Stefano Pane Monfeli è uno degli artisti proposti da Artwort Gallery.
1 A. Dal Lago, S. Giordano, Fuori Cornice, 2008, Torino
Nel tuo libro “People think I’m cool” esordisci dichiarando che Stefano Monfeli è il tuo vero nome, Pane è il tuo tag. C’è un significato dietro questo tag?
Pane nasce al tempo in cui facevo graffiti e va inserito in quel contesto. Pane non ha un significato simbolico: darsi un nome nel mando dei graffiti, e probabilmente in generale, fa parte della creazione di una identità. C’è poi la questione della sonorità e della combinazione di lettere che nei graffiti è molto importante; questo nome in definitiva andava soprattutto disegnato. La parola Pane in questo mi soddisfava.
All’inizio della tua carriera hai iniziato a lavorare come cartonista. Cosa ti affascina dei cartoni animati e qual è il tuo preferito?
Ho realizzato dei fumetti per “il Massacratore” e “Katzivari”. Erano riviste ideate da Stefano Piccoli che al tempo, circa 1995, era mio compagno all’Accademia di belle arti di Roma. I fumetti mi avevano sempre affascinato e quando mi si è presentata questa opportunità sono stato felice di coglierla. Al tempo i ragazzi leggevano Dylan Dog in autobus e i fumetti erano molto popolari, per non pensare alla quantità di cartoni animati Giapponesi che venivano trasmessi in TV, UFO Robot Goldrake veniva trasmesso dalla RAI e lo vedevamo con tutta la famiglia.

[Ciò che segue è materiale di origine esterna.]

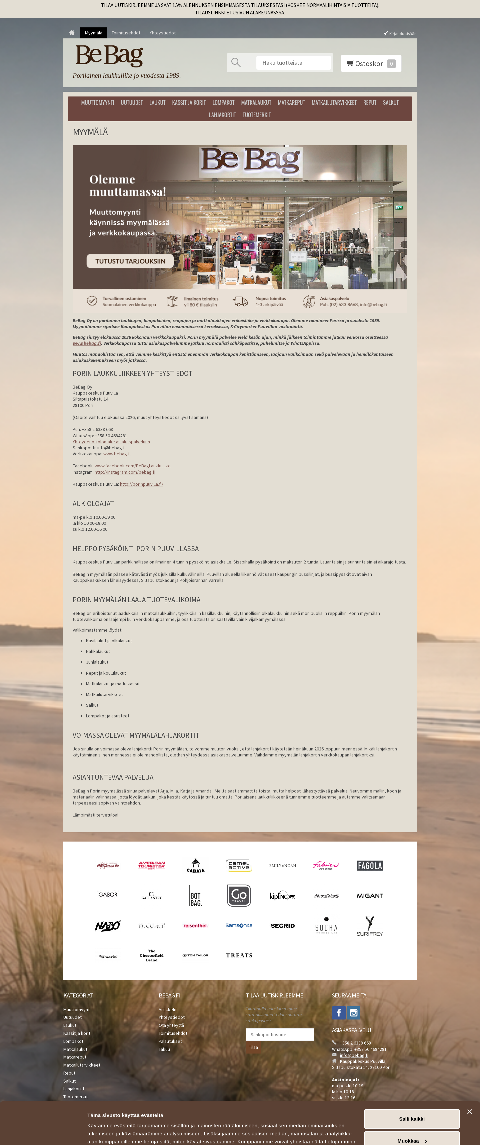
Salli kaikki (412, 1083)
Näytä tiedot (101, 1132)
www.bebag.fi (117, 454)
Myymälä (93, 33)
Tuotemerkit (257, 114)
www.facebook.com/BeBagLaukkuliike (133, 466)
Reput (370, 102)
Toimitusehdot (126, 33)
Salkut (391, 102)
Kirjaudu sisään (403, 33)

Dire quali siano i miei preferiti è difficile ho letto e amato tante cose diverse dai fumetti giapponesi come Akira e Ghost In The Shell a quelli sulla rivista Frigidaire di Tamburini, Palombo e Pazienza. Mi piaceva anche la rivista Linus con Charlie Brown, BC e Wizard of Id. Leggevo l’Eternauta con tutta la roba science fiction e fantasy; Come non citare autori della grandezza di Crumb e Osamu Tezuka o Breccia e Crepax. Anche oggi quando vado in libreria cerco sempre tra i Fumetti, una delle mie ultime scoperte è Yuichi Yokoyama.
Nel 2000 hai fondato il collettivo Why Style enunciando lo statement: “Eravamo writer e alcune persone pensano che ogni ex-writer che fa arte sia uno street artist. Non è questo il caso”. Puoi spiegarci cosa intendi?

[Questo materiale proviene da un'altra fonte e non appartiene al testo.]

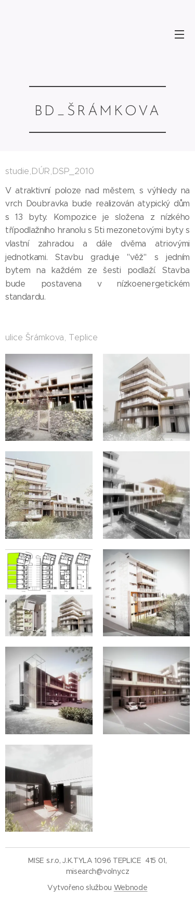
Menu (179, 34)
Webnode (131, 887)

Intendevamo che non avremmo fatto cose “carine”, roba pop con i “characters” che riscuote tanto successo. Intendevamo che saremmo stati sporchi e non avremmo compiaciuto nessuno di quelli che intendono la street art in quel modo, le nostre installazioni erano fatte con immondizia, oggetti raccolti in discariche.
Dopo aver vissuto la scena romana del graffiti writing, nel 2004 ti sei trasferito ad Amsterdam. Cosa è rimasto della tua vita artistica di Roma e cosa è cambiato?

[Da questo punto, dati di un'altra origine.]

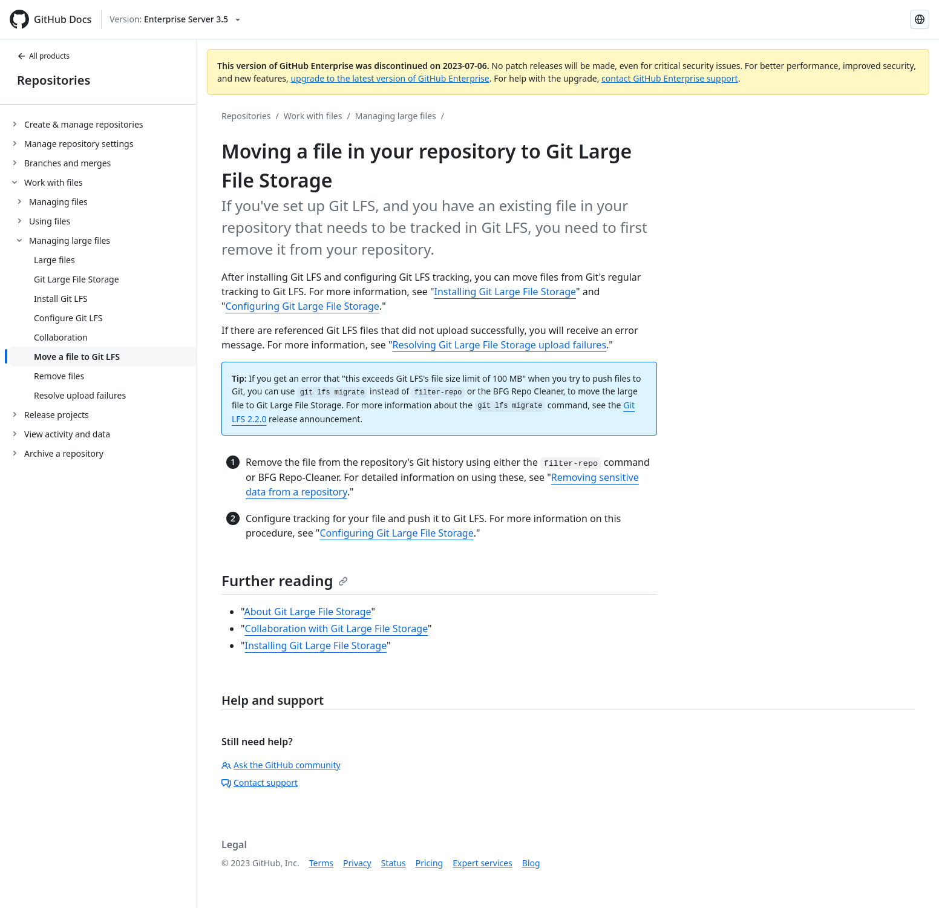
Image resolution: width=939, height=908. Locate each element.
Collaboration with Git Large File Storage (336, 628)
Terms (321, 863)
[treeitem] (103, 124)
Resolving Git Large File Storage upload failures (500, 344)
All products (43, 56)
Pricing (429, 863)
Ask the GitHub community (281, 765)
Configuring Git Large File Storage (302, 306)
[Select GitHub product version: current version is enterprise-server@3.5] (175, 19)
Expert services (482, 863)
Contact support (259, 782)
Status (393, 863)
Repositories (53, 80)
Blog (531, 863)
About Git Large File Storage (307, 611)
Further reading (284, 580)
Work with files (313, 116)
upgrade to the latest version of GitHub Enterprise (389, 78)
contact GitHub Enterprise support (669, 78)
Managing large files (395, 116)
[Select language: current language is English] (919, 19)
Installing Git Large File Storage (505, 291)
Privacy (357, 863)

Tutti i legami con la città di Roma, che erano molto importanti sono venuti meno; ad Amsterdam non ho potuto replicarli perché il tessuto urbano è completamente diverso da quello di Roma. Il territorio a Roma è stratificato, le cose si accumulano, ognuno contribuisce aggiungendo; per me questo era fonte di idee, di cose che potevo fare con quel fenomeno. Amsterdam al contrario è organizzata e quello che facevo a Roma non ho potuto farlo qui. Quello che è rimasto sono ovviamente io con tutto il mio bagaglio di esperienze.
Dall’imitazione di illustrazioni vintage, la realizzazione di cartoon o di caricature, i tuoi ultimi soggetti sembrano parlare in forma più astratta una lingua mista a quella dei graffiti, come le opere della mostra “Tom & Jerry at the museum”. A cosa si ispirano?
Queste sono delle sperimentazioni, tentativi di lasciarmi trasportare piuttosto che guidare, l’astratto piuttosto che il figurativo mi sembra la via migliore per questo tipo di esplorazione, il punto è quello di essere sorpreso da quello che avviene quando per esempio traccio una linea, cosa cambia sulla superficie? Poi in Tom &Jerry at The Museum c’è il riferimento all’arte moderna in chiave umoristica, uno sguardo rivolto al linguaggio dell’arte, a quello che è stato rivoluzionario e che oggi è universalmente riconosciuto e quasi banale.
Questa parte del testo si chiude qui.